Why do you want to make an easy (and cheap) thing on a hard way?
smaerd - 13-10-2012 at 17:21
If you can buy aniline you could always do a sand-meyer reaction and get some bromo-benzene if the goal is to make it. Again though it seems much
easier to just buy bromo-benzene, why do you need so much of it? Woelen has a great route for producing diatomic bromine on his web-site via
electrolysis.
jackson2004 - 27-11-2012 at 19:08
Don't buy more than you need. It was very difficult to dispose of an excess 1Kg bromine.
And I can't stress how important safety gear, such as a full protective suite, gloves. and gas mask is necessarily when handling bromine.

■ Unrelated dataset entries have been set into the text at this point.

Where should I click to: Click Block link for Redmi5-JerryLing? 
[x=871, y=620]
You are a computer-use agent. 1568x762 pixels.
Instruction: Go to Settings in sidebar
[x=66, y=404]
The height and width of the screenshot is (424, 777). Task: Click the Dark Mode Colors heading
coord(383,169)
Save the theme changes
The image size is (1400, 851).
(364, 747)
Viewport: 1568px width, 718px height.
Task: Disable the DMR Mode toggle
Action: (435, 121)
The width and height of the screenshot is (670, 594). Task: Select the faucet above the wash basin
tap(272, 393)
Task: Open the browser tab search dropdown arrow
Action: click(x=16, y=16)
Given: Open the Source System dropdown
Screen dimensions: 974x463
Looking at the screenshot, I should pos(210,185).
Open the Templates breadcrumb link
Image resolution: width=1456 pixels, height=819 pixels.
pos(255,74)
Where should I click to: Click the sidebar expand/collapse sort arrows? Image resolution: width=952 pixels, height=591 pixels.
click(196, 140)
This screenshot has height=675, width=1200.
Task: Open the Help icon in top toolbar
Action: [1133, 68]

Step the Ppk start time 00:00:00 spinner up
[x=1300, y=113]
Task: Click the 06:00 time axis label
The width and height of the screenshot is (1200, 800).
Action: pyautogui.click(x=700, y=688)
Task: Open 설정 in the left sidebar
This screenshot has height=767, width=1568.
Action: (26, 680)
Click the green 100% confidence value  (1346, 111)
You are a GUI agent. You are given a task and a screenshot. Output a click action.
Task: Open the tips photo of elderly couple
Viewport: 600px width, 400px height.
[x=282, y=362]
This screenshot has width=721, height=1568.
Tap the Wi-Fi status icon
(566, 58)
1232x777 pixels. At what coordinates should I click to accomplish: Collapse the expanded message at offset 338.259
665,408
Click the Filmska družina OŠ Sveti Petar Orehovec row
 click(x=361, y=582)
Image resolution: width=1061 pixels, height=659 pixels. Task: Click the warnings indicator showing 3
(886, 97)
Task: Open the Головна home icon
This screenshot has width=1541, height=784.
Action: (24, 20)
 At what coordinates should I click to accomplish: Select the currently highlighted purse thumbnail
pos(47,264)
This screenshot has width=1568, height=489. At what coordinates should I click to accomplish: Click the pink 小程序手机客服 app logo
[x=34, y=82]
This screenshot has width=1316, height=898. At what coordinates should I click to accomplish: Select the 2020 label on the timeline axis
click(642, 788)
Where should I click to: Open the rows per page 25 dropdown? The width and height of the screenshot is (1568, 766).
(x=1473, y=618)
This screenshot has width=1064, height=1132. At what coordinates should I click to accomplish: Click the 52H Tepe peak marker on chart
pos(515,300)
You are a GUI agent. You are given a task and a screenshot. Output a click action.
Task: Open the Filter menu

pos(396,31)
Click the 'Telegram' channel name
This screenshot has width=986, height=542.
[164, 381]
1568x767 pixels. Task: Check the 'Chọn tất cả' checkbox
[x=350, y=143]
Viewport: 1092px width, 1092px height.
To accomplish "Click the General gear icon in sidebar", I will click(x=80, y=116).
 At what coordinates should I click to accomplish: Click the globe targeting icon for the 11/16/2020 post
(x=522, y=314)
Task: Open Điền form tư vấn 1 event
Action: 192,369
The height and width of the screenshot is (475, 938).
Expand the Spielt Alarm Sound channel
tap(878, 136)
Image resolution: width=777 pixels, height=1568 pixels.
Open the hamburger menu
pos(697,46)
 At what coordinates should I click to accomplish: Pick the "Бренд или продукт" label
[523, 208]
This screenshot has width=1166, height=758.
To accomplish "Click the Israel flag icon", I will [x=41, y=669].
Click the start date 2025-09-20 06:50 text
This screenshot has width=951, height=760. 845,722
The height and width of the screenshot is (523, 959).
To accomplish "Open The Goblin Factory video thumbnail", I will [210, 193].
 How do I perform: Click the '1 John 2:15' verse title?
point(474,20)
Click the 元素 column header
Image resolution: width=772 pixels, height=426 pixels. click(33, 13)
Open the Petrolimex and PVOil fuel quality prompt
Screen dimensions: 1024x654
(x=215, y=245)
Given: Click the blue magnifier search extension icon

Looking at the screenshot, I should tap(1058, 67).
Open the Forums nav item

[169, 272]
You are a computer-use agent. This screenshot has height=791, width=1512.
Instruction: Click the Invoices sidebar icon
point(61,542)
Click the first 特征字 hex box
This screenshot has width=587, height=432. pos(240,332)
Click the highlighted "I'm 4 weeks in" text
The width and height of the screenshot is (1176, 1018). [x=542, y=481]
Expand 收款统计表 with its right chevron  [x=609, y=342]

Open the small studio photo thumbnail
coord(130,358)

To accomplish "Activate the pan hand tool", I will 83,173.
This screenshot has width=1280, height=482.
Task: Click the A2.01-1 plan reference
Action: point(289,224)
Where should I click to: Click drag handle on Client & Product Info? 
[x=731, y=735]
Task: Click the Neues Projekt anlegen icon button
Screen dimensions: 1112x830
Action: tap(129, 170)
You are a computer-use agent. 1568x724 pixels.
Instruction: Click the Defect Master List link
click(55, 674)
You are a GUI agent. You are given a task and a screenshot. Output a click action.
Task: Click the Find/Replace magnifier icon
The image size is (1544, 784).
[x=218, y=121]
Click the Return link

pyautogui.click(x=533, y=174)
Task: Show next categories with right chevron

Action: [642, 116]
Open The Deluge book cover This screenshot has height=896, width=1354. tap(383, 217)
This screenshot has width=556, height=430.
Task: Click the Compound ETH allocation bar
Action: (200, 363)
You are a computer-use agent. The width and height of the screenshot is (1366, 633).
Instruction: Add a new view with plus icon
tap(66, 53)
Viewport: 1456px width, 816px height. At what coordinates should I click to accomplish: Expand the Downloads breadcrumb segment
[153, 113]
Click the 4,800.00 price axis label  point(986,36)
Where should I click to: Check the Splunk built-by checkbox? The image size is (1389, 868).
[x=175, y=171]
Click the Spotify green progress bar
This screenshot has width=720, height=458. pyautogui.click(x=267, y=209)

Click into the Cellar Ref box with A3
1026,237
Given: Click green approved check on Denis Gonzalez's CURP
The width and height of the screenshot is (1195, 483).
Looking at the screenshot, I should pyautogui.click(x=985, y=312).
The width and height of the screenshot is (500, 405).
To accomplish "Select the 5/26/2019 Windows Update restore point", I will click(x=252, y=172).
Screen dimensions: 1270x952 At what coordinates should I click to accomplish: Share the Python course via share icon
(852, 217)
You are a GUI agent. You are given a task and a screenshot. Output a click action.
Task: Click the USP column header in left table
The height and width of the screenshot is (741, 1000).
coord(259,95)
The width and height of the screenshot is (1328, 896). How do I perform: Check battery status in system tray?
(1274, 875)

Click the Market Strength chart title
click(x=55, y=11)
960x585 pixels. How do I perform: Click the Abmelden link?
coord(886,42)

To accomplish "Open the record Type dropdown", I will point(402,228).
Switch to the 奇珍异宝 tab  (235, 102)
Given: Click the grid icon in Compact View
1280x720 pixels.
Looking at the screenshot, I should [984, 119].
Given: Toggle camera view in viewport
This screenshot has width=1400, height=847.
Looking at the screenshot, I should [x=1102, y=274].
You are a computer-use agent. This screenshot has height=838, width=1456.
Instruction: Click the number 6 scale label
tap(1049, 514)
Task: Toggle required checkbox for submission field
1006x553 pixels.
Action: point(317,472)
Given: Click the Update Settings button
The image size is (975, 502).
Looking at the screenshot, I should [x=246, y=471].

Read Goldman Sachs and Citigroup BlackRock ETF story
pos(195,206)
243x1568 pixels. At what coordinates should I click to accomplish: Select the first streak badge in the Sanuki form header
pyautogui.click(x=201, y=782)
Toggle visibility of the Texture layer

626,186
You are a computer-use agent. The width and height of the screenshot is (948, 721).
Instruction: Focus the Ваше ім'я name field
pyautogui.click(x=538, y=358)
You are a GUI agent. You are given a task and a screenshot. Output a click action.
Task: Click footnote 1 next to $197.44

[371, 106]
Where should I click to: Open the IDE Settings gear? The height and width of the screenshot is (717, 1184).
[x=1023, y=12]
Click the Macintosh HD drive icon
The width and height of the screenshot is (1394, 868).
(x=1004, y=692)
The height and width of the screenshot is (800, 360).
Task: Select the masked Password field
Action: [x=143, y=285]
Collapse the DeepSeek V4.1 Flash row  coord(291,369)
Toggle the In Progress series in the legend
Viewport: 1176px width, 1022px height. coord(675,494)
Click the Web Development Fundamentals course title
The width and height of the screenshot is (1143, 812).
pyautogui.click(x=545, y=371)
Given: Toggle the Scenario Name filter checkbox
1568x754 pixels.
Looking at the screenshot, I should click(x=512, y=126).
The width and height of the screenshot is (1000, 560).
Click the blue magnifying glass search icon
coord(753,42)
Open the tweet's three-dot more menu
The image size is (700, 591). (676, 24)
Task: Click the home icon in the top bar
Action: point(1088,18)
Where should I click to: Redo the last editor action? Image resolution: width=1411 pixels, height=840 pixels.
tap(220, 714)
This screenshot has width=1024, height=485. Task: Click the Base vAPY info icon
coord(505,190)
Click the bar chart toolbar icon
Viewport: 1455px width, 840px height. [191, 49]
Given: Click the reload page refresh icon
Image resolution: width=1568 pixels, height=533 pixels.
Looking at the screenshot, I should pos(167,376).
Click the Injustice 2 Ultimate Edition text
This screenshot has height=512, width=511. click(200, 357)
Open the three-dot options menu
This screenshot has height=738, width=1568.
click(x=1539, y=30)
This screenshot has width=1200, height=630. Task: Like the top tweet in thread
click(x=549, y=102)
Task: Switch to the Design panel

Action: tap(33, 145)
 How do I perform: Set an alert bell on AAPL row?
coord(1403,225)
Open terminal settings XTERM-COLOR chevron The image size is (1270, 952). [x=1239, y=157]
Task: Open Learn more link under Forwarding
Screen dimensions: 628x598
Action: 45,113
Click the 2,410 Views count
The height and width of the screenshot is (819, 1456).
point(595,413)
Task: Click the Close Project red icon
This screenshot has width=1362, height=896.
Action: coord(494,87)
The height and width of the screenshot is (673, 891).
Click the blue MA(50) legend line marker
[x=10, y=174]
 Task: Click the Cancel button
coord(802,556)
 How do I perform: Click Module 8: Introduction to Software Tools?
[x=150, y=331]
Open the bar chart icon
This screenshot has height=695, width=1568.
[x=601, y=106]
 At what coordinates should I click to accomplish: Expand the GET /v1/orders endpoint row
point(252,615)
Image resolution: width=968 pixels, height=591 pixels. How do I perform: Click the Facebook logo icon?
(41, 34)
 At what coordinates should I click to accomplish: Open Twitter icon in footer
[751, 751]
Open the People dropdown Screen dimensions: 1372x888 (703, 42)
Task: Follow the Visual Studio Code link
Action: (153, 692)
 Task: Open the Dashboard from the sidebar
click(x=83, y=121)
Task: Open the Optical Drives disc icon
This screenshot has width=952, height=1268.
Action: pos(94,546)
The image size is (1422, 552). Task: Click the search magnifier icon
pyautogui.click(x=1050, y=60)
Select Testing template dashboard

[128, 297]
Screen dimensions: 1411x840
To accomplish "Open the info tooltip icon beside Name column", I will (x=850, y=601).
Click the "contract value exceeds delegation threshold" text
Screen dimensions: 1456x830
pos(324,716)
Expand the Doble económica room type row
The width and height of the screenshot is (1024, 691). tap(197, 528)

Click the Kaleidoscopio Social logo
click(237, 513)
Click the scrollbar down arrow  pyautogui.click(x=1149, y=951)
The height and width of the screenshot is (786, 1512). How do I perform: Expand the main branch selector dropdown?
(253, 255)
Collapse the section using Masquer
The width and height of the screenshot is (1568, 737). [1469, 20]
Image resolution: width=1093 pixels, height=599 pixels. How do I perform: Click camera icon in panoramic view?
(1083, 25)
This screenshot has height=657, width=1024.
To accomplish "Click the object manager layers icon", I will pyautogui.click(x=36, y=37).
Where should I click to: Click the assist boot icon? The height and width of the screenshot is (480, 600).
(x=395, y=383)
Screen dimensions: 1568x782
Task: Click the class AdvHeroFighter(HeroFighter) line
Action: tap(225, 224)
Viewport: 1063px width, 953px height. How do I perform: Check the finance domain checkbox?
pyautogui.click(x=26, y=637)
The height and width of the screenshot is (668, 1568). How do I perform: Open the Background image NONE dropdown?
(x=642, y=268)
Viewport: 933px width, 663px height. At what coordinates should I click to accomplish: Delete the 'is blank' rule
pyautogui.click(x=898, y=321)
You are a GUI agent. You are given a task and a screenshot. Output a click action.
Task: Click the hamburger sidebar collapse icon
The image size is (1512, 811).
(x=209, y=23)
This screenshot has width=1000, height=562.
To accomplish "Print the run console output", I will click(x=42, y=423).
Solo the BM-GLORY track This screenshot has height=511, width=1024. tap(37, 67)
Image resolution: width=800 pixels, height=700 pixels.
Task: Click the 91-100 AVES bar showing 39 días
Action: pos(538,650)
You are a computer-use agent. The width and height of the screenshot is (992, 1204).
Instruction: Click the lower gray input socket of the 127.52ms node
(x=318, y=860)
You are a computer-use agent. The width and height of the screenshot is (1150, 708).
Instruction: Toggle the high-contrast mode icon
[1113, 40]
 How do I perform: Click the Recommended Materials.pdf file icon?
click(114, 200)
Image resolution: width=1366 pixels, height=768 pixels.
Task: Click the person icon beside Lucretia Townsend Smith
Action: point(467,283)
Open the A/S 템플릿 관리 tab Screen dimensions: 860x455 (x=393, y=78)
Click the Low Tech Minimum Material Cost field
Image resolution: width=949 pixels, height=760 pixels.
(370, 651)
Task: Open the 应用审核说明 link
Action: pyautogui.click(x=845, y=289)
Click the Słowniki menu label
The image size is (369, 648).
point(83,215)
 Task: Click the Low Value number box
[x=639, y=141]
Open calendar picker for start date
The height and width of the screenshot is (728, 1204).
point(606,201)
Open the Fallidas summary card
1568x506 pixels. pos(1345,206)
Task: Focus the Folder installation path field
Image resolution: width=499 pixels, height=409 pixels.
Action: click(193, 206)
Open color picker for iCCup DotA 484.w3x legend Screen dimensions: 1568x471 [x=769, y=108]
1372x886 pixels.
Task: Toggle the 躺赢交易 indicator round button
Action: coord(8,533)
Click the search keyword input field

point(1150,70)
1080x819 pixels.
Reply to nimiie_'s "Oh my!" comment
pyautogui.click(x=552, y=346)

Preferably
use a fume cupboard as getting rid of bromine contamination + smell is near on impossible.
Even the smallest amount of bromine fumes sting / burn on contact when reacting with the water in your skin to form Hbr Acid.
Before opening reagent bottles always chill the bromine to low temperatures as to minimize fumes as bromine evaporates at near on room temperature.
[Edited on 28-11-2012 by jackson2004]
woelen - 27-11-2012 at 23:55
Bromine is bad stuff, but it is not that bad as depicted in the previous post. Bromine is volatile, but not so much as that it nearly boils at room
temperature (boiling point is near 60 C). You can handle bromine with same care, also without a gas mask and without full protective suit. It is
necessary though to have a good fume hood, or work outside on a breezy day. You also need gloves when working with bromine, because it does destroy
skin rather quickly.
After working with bromine you'll have a typical bromine smell in your clothes. Just wash these clothes and then the smell is gone. Do NOT work with
bromine inside your living room or another room where you live for multiple hours per day. Bromine smell tends to stick to textile, wood and so on and
once your room smells of bromine it takes days, even with good ventilation, before the smell is gone completely.